WHAT TO DO>
Gather every line of the rows below that contains the word "beside" and copy each one out in full.

SUPPLIED RECORDS>

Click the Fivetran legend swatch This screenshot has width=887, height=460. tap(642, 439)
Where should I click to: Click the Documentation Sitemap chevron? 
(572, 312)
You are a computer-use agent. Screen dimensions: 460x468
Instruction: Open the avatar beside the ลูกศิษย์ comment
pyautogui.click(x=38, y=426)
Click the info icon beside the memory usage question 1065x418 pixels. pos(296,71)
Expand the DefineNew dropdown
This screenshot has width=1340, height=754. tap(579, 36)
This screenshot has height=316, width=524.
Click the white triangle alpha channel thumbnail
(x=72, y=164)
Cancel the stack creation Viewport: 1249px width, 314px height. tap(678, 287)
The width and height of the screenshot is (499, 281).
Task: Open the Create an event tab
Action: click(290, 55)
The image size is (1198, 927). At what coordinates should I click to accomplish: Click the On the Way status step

EXERCISE SOLUTION>
Instruction: Open the avatar beside the ลูกศิษย์ comment
Click the info icon beside the memory usage question 1065x418 pixels. pos(296,71)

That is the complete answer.